Wednesday, 7 November 2012

Insecure Writer's Support Group: Musings on the Influence of Randomness

Insecure Writer's Support Group is a blog hop hosted by Alex J. Cavanaugh where totally insecure writers can get together and share the things that are making us go argh!!!!!!!!!!!!!!!!
          This month I started reading The Click Moment by Frans Johansson. It's a breakthrough book which looks at the influence of randomness and serendipity on success.While it's an amazing book and teaches that you never know what's going to speak to people and propel you into super stardom, it also takes the standpoint that often talent and hard work aren't enough to ensure you become successful.
           One of the examples used to highlight the points made by the book is Stephanie Meyer's huge international success with Twilight and how she went against the grain in terms of making her vampires differ from the norm. People responded to this in a completely random way and now she's laughing all the way to the bank.
           Whilst reading The Click Moment has been a huge eye opener and has taught me to cast my net wider as you never know what's going to strike a chord with people, it's also given me pause to worry about never being able to tap into the random opportunities and therefore never being able to reach the audience I need to enable me to pursue writing as a viable career. 
           Let's face it, half the reason why writing is so desirable to me is because it doesn't involve too much human contact.
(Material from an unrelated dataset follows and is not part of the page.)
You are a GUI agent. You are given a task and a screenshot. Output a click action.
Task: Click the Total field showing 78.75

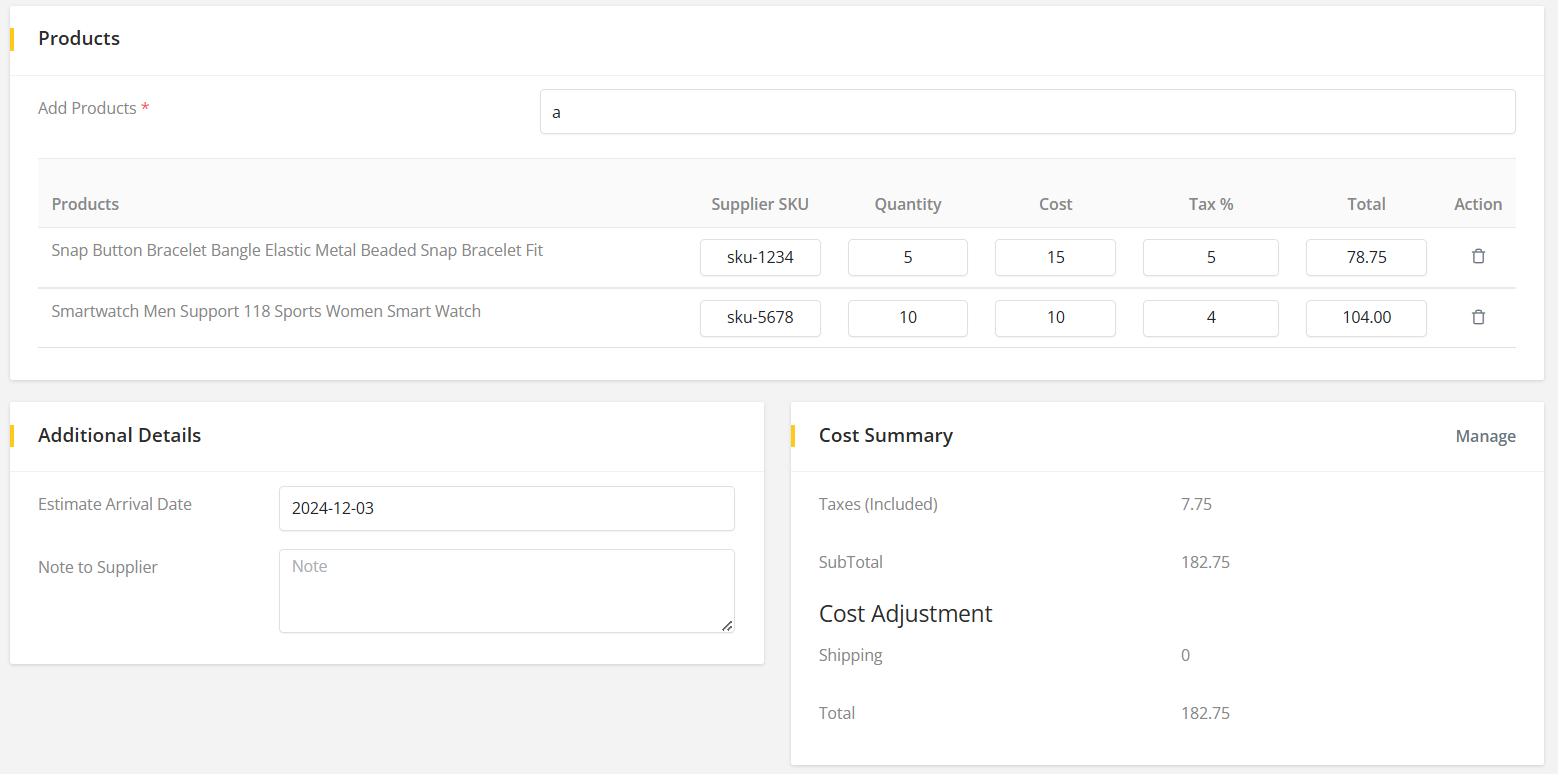coord(1366,257)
At least not for the most part. I'm not overly shy per se, I just feel like conversations always go better in my head (or in a book!) than they do in real life. Therefore, I'm not really the kind of person who jumps at small opportunities that could lead to big success. I guess what I'm saying is that if success is based on randomness and serendipity, where does that leave control freaks like me who work hard but lack the confidence to grab opportunities when they arise?
          That my friends is my insecure moment for the month!


  1. Good point!
    The thing I like to consider is that, in a random world, I can still improve my odds by playing the game as often as I can. Unfortunately, I can see where you are right to conclude that talent and perseverance don't always pay off as well as they should. However, I think there is some satisfaction in doing your best at something that you love.

    Who knows, perhaps that will shine through, and attract the readers you are looking for. :)

  2. I see why that makes you nervous, but who knows? Isn't the point of randomness and serendipity that you *can't* predict it? So really, I think it's just as likely that those things will work in your favor as it is for anyone else.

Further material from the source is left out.